Work order. An exact retyping of every record is required.

Material for this exercise.
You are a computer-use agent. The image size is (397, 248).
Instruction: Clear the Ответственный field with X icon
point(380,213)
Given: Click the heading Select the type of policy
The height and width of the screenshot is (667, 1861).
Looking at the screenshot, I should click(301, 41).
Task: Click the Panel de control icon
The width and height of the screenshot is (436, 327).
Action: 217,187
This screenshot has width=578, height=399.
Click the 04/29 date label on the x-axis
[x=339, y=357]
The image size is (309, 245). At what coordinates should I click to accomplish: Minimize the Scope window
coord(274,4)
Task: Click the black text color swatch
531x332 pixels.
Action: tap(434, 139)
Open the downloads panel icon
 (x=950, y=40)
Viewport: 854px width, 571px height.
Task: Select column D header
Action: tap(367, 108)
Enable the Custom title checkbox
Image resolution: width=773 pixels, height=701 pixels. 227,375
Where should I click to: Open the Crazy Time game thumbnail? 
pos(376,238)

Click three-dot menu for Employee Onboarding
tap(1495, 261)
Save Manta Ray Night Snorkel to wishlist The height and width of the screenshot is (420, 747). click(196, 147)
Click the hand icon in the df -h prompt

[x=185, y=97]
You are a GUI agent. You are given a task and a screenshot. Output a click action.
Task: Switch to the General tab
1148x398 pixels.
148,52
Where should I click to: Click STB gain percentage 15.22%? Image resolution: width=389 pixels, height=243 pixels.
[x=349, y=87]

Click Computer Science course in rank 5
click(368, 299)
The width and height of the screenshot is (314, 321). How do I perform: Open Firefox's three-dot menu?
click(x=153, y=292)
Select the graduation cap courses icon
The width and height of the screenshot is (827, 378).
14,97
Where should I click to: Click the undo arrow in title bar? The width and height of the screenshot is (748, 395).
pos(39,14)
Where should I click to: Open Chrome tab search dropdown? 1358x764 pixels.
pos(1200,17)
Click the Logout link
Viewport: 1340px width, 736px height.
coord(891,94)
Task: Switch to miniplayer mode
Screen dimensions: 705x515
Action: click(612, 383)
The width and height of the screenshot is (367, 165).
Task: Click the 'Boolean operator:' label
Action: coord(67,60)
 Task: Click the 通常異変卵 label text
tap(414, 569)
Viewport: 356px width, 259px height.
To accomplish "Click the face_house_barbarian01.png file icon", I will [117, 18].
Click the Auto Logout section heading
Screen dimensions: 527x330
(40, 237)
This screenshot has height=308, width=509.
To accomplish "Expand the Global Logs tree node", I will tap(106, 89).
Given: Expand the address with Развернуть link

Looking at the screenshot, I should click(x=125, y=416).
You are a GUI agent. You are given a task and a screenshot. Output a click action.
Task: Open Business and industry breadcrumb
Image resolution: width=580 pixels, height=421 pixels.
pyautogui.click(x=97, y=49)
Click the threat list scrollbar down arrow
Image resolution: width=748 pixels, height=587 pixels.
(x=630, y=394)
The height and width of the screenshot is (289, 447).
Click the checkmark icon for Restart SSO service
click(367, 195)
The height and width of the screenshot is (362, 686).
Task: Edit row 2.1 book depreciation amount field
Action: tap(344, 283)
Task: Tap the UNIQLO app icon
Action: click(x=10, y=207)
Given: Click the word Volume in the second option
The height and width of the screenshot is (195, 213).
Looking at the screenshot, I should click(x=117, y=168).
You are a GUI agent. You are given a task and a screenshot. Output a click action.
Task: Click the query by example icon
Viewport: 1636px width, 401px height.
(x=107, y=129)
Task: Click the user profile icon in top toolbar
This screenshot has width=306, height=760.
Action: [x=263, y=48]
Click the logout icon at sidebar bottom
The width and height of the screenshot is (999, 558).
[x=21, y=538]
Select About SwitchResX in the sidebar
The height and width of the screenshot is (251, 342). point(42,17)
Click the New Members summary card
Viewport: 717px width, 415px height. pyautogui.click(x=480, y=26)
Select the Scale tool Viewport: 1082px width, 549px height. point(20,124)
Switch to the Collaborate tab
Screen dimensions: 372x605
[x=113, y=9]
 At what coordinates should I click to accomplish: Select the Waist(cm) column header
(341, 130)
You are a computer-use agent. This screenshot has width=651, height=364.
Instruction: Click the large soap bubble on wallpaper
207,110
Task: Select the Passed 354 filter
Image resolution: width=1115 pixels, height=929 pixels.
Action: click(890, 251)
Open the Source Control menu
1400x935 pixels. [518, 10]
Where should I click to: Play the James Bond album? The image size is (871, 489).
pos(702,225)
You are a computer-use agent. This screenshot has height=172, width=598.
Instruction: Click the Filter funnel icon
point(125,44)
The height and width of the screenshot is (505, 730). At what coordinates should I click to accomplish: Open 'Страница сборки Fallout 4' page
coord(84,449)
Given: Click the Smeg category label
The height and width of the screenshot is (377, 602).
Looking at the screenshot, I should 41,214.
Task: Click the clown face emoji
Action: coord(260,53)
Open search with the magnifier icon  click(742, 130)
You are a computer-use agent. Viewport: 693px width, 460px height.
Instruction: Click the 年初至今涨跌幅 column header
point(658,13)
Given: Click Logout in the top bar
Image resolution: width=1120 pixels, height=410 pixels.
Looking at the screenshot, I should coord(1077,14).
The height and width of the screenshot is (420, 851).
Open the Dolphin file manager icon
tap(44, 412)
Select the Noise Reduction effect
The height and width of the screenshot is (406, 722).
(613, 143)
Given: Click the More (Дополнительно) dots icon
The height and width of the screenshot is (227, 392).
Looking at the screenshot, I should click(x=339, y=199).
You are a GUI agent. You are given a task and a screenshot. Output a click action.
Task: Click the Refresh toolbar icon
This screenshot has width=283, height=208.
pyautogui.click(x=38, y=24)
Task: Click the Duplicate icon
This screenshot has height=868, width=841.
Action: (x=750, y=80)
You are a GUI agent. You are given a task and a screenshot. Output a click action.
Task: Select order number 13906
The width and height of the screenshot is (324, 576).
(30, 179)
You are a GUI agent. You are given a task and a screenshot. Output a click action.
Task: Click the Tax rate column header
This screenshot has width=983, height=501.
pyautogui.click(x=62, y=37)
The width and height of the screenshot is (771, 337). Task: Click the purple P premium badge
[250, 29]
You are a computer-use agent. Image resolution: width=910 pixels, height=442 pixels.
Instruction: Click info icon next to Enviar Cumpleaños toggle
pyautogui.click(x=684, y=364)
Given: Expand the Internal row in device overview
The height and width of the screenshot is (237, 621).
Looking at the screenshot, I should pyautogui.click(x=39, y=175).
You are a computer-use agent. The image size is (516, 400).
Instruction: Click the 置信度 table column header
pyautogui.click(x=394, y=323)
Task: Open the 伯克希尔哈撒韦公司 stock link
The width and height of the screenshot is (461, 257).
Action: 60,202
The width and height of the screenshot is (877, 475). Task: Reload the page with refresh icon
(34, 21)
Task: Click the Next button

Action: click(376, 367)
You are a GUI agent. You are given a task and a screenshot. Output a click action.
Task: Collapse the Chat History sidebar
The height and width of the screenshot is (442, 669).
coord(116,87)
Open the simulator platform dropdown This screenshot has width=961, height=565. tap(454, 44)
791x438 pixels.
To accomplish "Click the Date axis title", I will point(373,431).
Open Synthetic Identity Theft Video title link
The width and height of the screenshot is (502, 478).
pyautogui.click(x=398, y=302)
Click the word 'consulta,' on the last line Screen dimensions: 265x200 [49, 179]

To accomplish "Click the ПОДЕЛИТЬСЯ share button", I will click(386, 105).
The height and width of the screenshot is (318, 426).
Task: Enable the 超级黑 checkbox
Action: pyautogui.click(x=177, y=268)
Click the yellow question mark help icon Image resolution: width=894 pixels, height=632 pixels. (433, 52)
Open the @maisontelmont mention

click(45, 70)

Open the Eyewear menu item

Response below.
You are a computer-use agent. The image size is (397, 248).
Instruction: Clear the Ответственный field with X icon
point(380,213)
Given: Click the heading Select the type of policy
The height and width of the screenshot is (667, 1861).
Looking at the screenshot, I should click(301, 41).
Task: Click the Panel de control icon
The width and height of the screenshot is (436, 327).
Action: 217,187
This screenshot has width=578, height=399.
Click the 04/29 date label on the x-axis
[x=339, y=357]
The image size is (309, 245). At what coordinates should I click to accomplish: Minimize the Scope window
coord(274,4)
Task: Click the black text color swatch
531x332 pixels.
Action: tap(434, 139)
Open the downloads panel icon
 (x=950, y=40)
Viewport: 854px width, 571px height.
Task: Select column D header
Action: tap(367, 108)
Enable the Custom title checkbox
Image resolution: width=773 pixels, height=701 pixels. 227,375
Where should I click to: Open the Crazy Time game thumbnail? 
pos(376,238)

Click three-dot menu for Employee Onboarding
tap(1495, 261)
Save Manta Ray Night Snorkel to wishlist The height and width of the screenshot is (420, 747). click(196, 147)
Click the hand icon in the df -h prompt

[x=185, y=97]
You are a GUI agent. You are given a task and a screenshot. Output a click action.
Task: Switch to the General tab
1148x398 pixels.
148,52
Where should I click to: Click STB gain percentage 15.22%? Image resolution: width=389 pixels, height=243 pixels.
[x=349, y=87]

Click Computer Science course in rank 5
click(368, 299)
The width and height of the screenshot is (314, 321). How do I perform: Open Firefox's three-dot menu?
click(x=153, y=292)
Select the graduation cap courses icon
The width and height of the screenshot is (827, 378).
14,97
Where should I click to: Click the undo arrow in title bar? The width and height of the screenshot is (748, 395).
pos(39,14)
Where should I click to: Open Chrome tab search dropdown? 1358x764 pixels.
pos(1200,17)
Click the Logout link
Viewport: 1340px width, 736px height.
coord(891,94)
Task: Switch to miniplayer mode
Screen dimensions: 705x515
Action: click(612, 383)
The width and height of the screenshot is (367, 165).
Task: Click the 'Boolean operator:' label
Action: coord(67,60)
 Task: Click the 通常異変卵 label text
tap(414, 569)
Viewport: 356px width, 259px height.
To accomplish "Click the face_house_barbarian01.png file icon", I will [117, 18].
Click the Auto Logout section heading
Screen dimensions: 527x330
(40, 237)
This screenshot has height=308, width=509.
To accomplish "Expand the Global Logs tree node", I will tap(106, 89).
Given: Expand the address with Развернуть link

Looking at the screenshot, I should click(x=125, y=416).
You are a GUI agent. You are given a task and a screenshot. Output a click action.
Task: Open Business and industry breadcrumb
Image resolution: width=580 pixels, height=421 pixels.
pyautogui.click(x=97, y=49)
Click the threat list scrollbar down arrow
Image resolution: width=748 pixels, height=587 pixels.
(x=630, y=394)
The height and width of the screenshot is (289, 447).
Click the checkmark icon for Restart SSO service
click(367, 195)
The height and width of the screenshot is (362, 686).
Task: Edit row 2.1 book depreciation amount field
Action: tap(344, 283)
Task: Tap the UNIQLO app icon
Action: click(x=10, y=207)
Given: Click the word Volume in the second option
The height and width of the screenshot is (195, 213).
Looking at the screenshot, I should click(x=117, y=168).
You are a GUI agent. You are given a task and a screenshot. Output a click action.
Task: Click the query by example icon
Viewport: 1636px width, 401px height.
(x=107, y=129)
Task: Click the user profile icon in top toolbar
This screenshot has width=306, height=760.
Action: [x=263, y=48]
Click the logout icon at sidebar bottom
The width and height of the screenshot is (999, 558).
[x=21, y=538]
Select About SwitchResX in the sidebar
The height and width of the screenshot is (251, 342). point(42,17)
Click the New Members summary card
Viewport: 717px width, 415px height. pyautogui.click(x=480, y=26)
Select the Scale tool Viewport: 1082px width, 549px height. point(20,124)
Switch to the Collaborate tab
Screen dimensions: 372x605
[x=113, y=9]
 At what coordinates should I click to accomplish: Select the Waist(cm) column header
(341, 130)
You are a computer-use agent. This screenshot has width=651, height=364.
Instruction: Click the large soap bubble on wallpaper
207,110
Task: Select the Passed 354 filter
Image resolution: width=1115 pixels, height=929 pixels.
Action: click(890, 251)
Open the Source Control menu
1400x935 pixels. [518, 10]
Where should I click to: Play the James Bond album? The image size is (871, 489).
pos(702,225)
You are a computer-use agent. This screenshot has height=172, width=598.
Instruction: Click the Filter funnel icon
point(125,44)
The height and width of the screenshot is (505, 730). At what coordinates should I click to accomplish: Open 'Страница сборки Fallout 4' page
coord(84,449)
Given: Click the Smeg category label
The height and width of the screenshot is (377, 602).
Looking at the screenshot, I should 41,214.
Task: Click the clown face emoji
Action: coord(260,53)
Open search with the magnifier icon  click(742, 130)
You are a computer-use agent. Viewport: 693px width, 460px height.
Instruction: Click the 年初至今涨跌幅 column header
point(658,13)
Given: Click Logout in the top bar
Image resolution: width=1120 pixels, height=410 pixels.
Looking at the screenshot, I should coord(1077,14).
The height and width of the screenshot is (420, 851).
Open the Dolphin file manager icon
tap(44, 412)
Select the Noise Reduction effect
The height and width of the screenshot is (406, 722).
(613, 143)
Given: Click the More (Дополнительно) dots icon
The height and width of the screenshot is (227, 392).
Looking at the screenshot, I should click(x=339, y=199).
You are a GUI agent. You are given a task and a screenshot. Output a click action.
Task: Click the Refresh toolbar icon
This screenshot has width=283, height=208.
pyautogui.click(x=38, y=24)
Task: Click the Duplicate icon
This screenshot has height=868, width=841.
Action: (x=750, y=80)
You are a GUI agent. You are given a task and a screenshot. Output a click action.
Task: Select order number 13906
The width and height of the screenshot is (324, 576).
(30, 179)
You are a GUI agent. You are given a task and a screenshot. Output a click action.
Task: Click the Tax rate column header
This screenshot has width=983, height=501.
pyautogui.click(x=62, y=37)
The width and height of the screenshot is (771, 337). Task: Click the purple P premium badge
[250, 29]
You are a computer-use agent. Image resolution: width=910 pixels, height=442 pixels.
Instruction: Click info icon next to Enviar Cumpleaños toggle
pyautogui.click(x=684, y=364)
Given: Expand the Internal row in device overview
The height and width of the screenshot is (237, 621).
Looking at the screenshot, I should pyautogui.click(x=39, y=175).
You are a computer-use agent. The image size is (516, 400).
Instruction: Click the 置信度 table column header
pyautogui.click(x=394, y=323)
Task: Open the 伯克希尔哈撒韦公司 stock link
The width and height of the screenshot is (461, 257).
Action: 60,202
The width and height of the screenshot is (877, 475). Task: Reload the page with refresh icon
(34, 21)
Task: Click the Next button

Action: click(376, 367)
You are a GUI agent. You are given a task and a screenshot. Output a click action.
Task: Collapse the Chat History sidebar
The height and width of the screenshot is (442, 669).
coord(116,87)
Open the simulator platform dropdown This screenshot has width=961, height=565. tap(454, 44)
791x438 pixels.
To accomplish "Click the Date axis title", I will point(373,431).
Open Synthetic Identity Theft Video title link
The width and height of the screenshot is (502, 478).
pyautogui.click(x=398, y=302)
Click the word 'consulta,' on the last line Screen dimensions: 265x200 [49, 179]

To accomplish "Click the ПОДЕЛИТЬСЯ share button", I will click(386, 105).
The height and width of the screenshot is (318, 426).
Task: Enable the 超级黑 checkbox
Action: pyautogui.click(x=177, y=268)
Click the yellow question mark help icon Image resolution: width=894 pixels, height=632 pixels. (433, 52)
Open the @maisontelmont mention

click(45, 70)

Open the Eyewear menu item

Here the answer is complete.